— Work instructions —
Copy out all the records exactly.

▼▼▼

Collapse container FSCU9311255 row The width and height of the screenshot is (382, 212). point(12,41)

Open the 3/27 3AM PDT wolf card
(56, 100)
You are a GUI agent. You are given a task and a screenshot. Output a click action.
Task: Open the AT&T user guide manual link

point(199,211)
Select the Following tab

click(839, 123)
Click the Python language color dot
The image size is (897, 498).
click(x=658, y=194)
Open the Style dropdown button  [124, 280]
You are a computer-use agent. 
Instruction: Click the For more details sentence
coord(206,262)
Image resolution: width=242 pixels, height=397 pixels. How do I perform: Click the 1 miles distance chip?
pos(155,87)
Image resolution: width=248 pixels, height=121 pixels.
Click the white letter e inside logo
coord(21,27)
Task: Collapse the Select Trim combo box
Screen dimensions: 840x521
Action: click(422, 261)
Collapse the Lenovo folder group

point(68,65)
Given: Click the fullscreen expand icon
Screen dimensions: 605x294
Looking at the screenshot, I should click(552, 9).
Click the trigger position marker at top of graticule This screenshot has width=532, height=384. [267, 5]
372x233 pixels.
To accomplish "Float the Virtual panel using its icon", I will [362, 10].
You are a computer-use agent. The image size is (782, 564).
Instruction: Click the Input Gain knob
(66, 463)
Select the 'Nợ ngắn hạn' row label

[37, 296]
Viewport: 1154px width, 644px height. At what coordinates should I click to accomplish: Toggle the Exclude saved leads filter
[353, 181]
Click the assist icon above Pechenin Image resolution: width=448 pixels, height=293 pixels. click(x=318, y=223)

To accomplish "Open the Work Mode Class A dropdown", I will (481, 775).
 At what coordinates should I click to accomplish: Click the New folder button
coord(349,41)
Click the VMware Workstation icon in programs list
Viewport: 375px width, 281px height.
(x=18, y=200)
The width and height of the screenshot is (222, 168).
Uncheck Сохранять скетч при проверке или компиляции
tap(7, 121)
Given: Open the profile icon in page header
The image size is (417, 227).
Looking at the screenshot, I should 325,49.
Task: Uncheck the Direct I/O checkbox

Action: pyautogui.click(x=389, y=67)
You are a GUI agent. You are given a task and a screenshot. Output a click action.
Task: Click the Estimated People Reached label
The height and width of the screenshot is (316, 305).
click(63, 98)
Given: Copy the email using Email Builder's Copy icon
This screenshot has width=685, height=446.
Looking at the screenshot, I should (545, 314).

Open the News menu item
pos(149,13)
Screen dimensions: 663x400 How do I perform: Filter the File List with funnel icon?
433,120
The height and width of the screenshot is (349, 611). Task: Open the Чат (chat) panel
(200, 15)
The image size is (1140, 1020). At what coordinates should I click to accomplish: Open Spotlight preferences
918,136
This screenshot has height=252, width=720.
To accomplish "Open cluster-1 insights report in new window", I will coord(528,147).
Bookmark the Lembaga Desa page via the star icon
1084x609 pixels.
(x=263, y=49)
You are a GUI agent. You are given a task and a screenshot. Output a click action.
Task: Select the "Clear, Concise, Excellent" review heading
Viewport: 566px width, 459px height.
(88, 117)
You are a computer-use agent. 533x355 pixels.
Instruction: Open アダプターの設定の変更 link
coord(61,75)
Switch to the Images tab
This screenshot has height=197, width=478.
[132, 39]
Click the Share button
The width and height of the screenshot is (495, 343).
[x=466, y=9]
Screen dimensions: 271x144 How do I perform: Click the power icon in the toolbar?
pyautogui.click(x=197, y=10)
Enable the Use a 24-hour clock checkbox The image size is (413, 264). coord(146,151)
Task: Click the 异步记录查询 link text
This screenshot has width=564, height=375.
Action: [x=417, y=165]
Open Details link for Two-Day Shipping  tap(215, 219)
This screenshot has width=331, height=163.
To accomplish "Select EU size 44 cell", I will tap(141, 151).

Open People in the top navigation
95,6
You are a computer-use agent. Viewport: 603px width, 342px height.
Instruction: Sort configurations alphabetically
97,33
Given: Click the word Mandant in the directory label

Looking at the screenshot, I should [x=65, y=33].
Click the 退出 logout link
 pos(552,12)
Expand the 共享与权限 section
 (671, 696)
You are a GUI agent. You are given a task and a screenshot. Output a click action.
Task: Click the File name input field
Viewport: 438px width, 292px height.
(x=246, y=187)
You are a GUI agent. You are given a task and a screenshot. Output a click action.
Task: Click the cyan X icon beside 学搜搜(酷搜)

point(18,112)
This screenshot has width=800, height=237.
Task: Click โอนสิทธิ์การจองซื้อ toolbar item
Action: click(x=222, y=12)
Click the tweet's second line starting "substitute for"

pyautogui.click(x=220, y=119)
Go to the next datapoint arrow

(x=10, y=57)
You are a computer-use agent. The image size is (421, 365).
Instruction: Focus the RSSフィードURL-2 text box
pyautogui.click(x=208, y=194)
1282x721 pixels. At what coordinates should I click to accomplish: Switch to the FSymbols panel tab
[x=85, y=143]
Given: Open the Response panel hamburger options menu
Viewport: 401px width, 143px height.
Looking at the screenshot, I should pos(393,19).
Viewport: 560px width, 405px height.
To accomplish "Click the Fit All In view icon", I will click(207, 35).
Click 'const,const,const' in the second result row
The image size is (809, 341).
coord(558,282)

▲▲▲

— Exercise output —
Collapse container FSCU9311255 row The width and height of the screenshot is (382, 212). point(12,41)

Open the 3/27 3AM PDT wolf card
(56, 100)
You are a GUI agent. You are given a task and a screenshot. Output a click action.
Task: Open the AT&T user guide manual link

point(199,211)
Select the Following tab

click(839, 123)
Click the Python language color dot
The image size is (897, 498).
click(x=658, y=194)
Open the Style dropdown button  [124, 280]
You are a computer-use agent. 
Instruction: Click the For more details sentence
coord(206,262)
Image resolution: width=242 pixels, height=397 pixels. How do I perform: Click the 1 miles distance chip?
pos(155,87)
Image resolution: width=248 pixels, height=121 pixels.
Click the white letter e inside logo
coord(21,27)
Task: Collapse the Select Trim combo box
Screen dimensions: 840x521
Action: click(422, 261)
Collapse the Lenovo folder group

point(68,65)
Given: Click the fullscreen expand icon
Screen dimensions: 605x294
Looking at the screenshot, I should click(552, 9).
Click the trigger position marker at top of graticule This screenshot has width=532, height=384. [267, 5]
372x233 pixels.
To accomplish "Float the Virtual panel using its icon", I will [362, 10].
You are a computer-use agent. The image size is (782, 564).
Instruction: Click the Input Gain knob
(66, 463)
Select the 'Nợ ngắn hạn' row label

[37, 296]
Viewport: 1154px width, 644px height. At what coordinates should I click to accomplish: Toggle the Exclude saved leads filter
[353, 181]
Click the assist icon above Pechenin Image resolution: width=448 pixels, height=293 pixels. click(x=318, y=223)

To accomplish "Open the Work Mode Class A dropdown", I will (481, 775).
 At what coordinates should I click to accomplish: Click the New folder button
coord(349,41)
Click the VMware Workstation icon in programs list
Viewport: 375px width, 281px height.
(x=18, y=200)
The width and height of the screenshot is (222, 168).
Uncheck Сохранять скетч при проверке или компиляции
tap(7, 121)
Given: Open the profile icon in page header
The image size is (417, 227).
Looking at the screenshot, I should 325,49.
Task: Uncheck the Direct I/O checkbox

Action: pyautogui.click(x=389, y=67)
You are a GUI agent. You are given a task and a screenshot. Output a click action.
Task: Click the Estimated People Reached label
The height and width of the screenshot is (316, 305).
click(63, 98)
Given: Copy the email using Email Builder's Copy icon
This screenshot has width=685, height=446.
Looking at the screenshot, I should (545, 314).

Open the News menu item
pos(149,13)
Screen dimensions: 663x400 How do I perform: Filter the File List with funnel icon?
433,120
The height and width of the screenshot is (349, 611). Task: Open the Чат (chat) panel
(200, 15)
The image size is (1140, 1020). At what coordinates should I click to accomplish: Open Spotlight preferences
918,136
This screenshot has height=252, width=720.
To accomplish "Open cluster-1 insights report in new window", I will coord(528,147).
Bookmark the Lembaga Desa page via the star icon
1084x609 pixels.
(x=263, y=49)
You are a GUI agent. You are given a task and a screenshot. Output a click action.
Task: Select the "Clear, Concise, Excellent" review heading
Viewport: 566px width, 459px height.
(88, 117)
You are a computer-use agent. 533x355 pixels.
Instruction: Open アダプターの設定の変更 link
coord(61,75)
Switch to the Images tab
This screenshot has height=197, width=478.
[132, 39]
Click the Share button
The width and height of the screenshot is (495, 343).
[x=466, y=9]
Screen dimensions: 271x144 How do I perform: Click the power icon in the toolbar?
pyautogui.click(x=197, y=10)
Enable the Use a 24-hour clock checkbox The image size is (413, 264). coord(146,151)
Task: Click the 异步记录查询 link text
This screenshot has width=564, height=375.
Action: [x=417, y=165]
Open Details link for Two-Day Shipping  tap(215, 219)
This screenshot has width=331, height=163.
To accomplish "Select EU size 44 cell", I will tap(141, 151).

Open People in the top navigation
95,6
You are a computer-use agent. Viewport: 603px width, 342px height.
Instruction: Sort configurations alphabetically
97,33
Given: Click the word Mandant in the directory label

Looking at the screenshot, I should [x=65, y=33].
Click the 退出 logout link
 pos(552,12)
Expand the 共享与权限 section
 (671, 696)
You are a GUI agent. You are given a task and a screenshot. Output a click action.
Task: Click the File name input field
Viewport: 438px width, 292px height.
(x=246, y=187)
You are a GUI agent. You are given a task and a screenshot. Output a click action.
Task: Click the cyan X icon beside 学搜搜(酷搜)

point(18,112)
This screenshot has width=800, height=237.
Task: Click โอนสิทธิ์การจองซื้อ toolbar item
Action: click(x=222, y=12)
Click the tweet's second line starting "substitute for"

pyautogui.click(x=220, y=119)
Go to the next datapoint arrow

(x=10, y=57)
You are a computer-use agent. The image size is (421, 365).
Instruction: Focus the RSSフィードURL-2 text box
pyautogui.click(x=208, y=194)
1282x721 pixels. At what coordinates should I click to accomplish: Switch to the FSymbols panel tab
[x=85, y=143]
Given: Open the Response panel hamburger options menu
Viewport: 401px width, 143px height.
Looking at the screenshot, I should pos(393,19).
Viewport: 560px width, 405px height.
To accomplish "Click the Fit All In view icon", I will click(207, 35).
Click 'const,const,const' in the second result row
The image size is (809, 341).
coord(558,282)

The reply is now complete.